= Herbert Greenberg =

American Violinist

Violinist Herbert Greenberg is an American concertmaster, soloist, and chamber musician. He studied with Jascha Brodsky, Ivan Galamian, and Josef Gingold. Additionally, he earned a Performer’s Certificate at Indiana University.

Greenberg has been part of the Minnesota Orchestra, served as associate concertmaster of the Pittsburgh Symphony, and was the concertmaster of the Baltimore Symphony Orchestra for 20 seasons.

As a guest concertmaster, Greenberg has performed with the Houston, St. Louis, San Diego, and Oregon Symphonies, the National Arts Centre Orchestra of Canada, and the Bergen Philharmonic Orchestra in Norway. He was the first American to serve as concertmaster for the Japan Virtuoso Symphony Orchestra, an ensemble of top players from Japan and major European and Israeli orchestras. He has also toured as a soloist with the Aalborg Symphony Orchestra of Denmark and conducted the New Arts Ensemble of Taipei throughout Taiwan.

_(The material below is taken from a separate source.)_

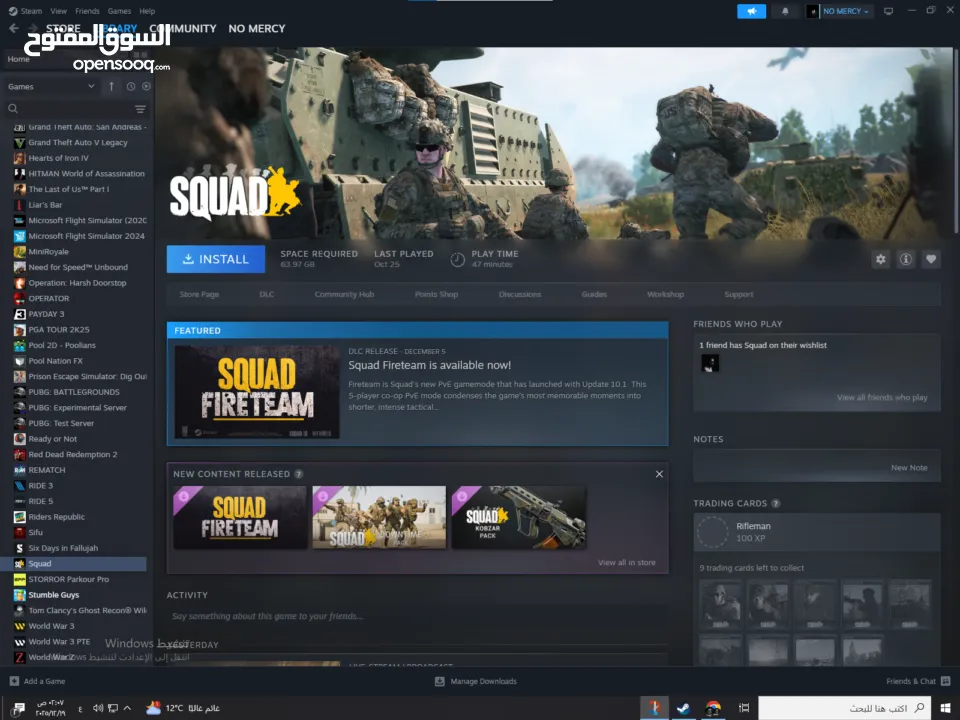Click View all in store link
Image resolution: width=960 pixels, height=720 pixels.
tap(626, 562)
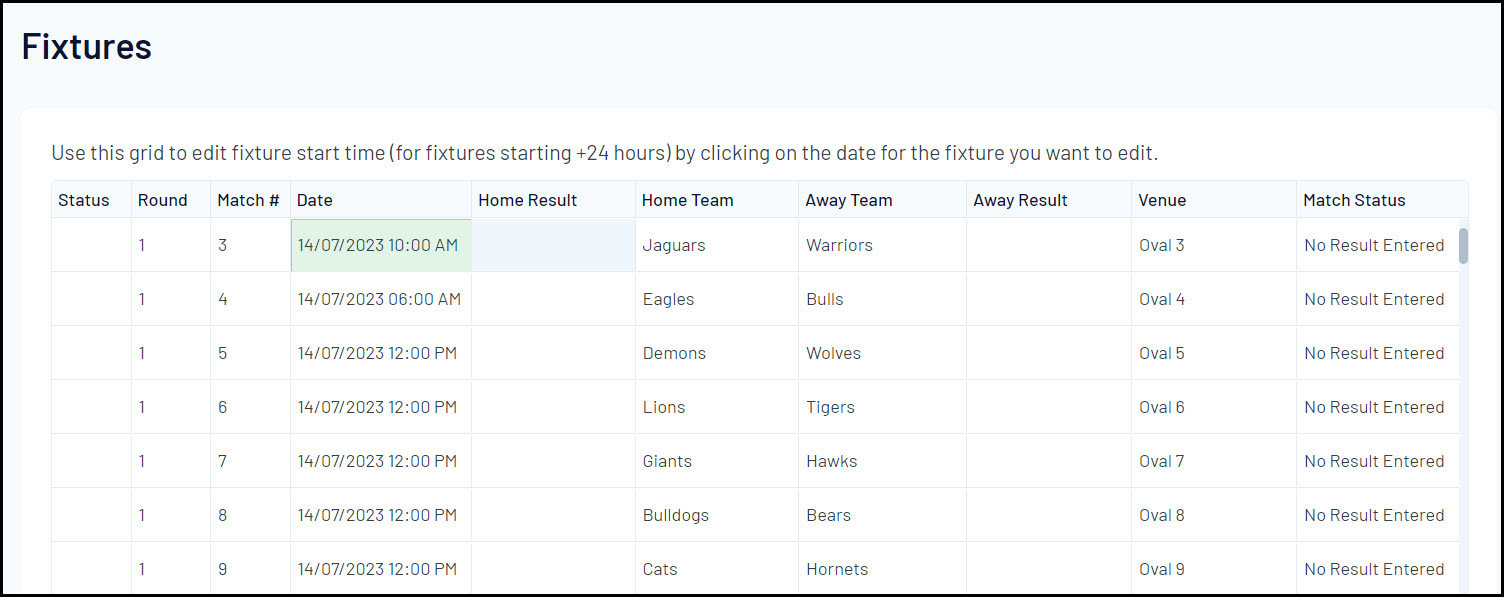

Greenberg co-founded the Previn-Greenberg-Williams Trio in Pittsburgh and the Baltimore String Quartet. He has collaborated with musicians such as William Primrose, Josef Gingold, Jaime Laredo, Pinchas Zukerman, Malcolm Frager, Leonard Rose, and Yo-Yo Ma. His festival appearances include the New York String Seminar, NOI, Sarasota, Summit, and Blossom Festivals, and he has been part of the Aspen Music Festival and School faculty, serving as concertmaster for fifteen seasons.

Since 1987, Greenberg has been a faculty member at the Peabody Conservatory, where he has held various leadership roles, including String Chair, Faculty Chair, and Coordinator of the Violin Department. He has led masterclasses at institutions such as LSU, CCM, YST, and Juilliard. His students hold positions in various symphony orchestras worldwide, including those in Baltimore, Cleveland, Chicago, Philadelphia, San Francisco, Pittsburgh, the National Symphony, Kennedy Center Opera, Houston, St. Louis, Montreal, KBS, Danish Radio, and the Israel Philharmonic.

Greenberg has recorded for Sony, Telarc, Argo, and Delos, and he performs on the 1685 Jean Becker Stradivarius.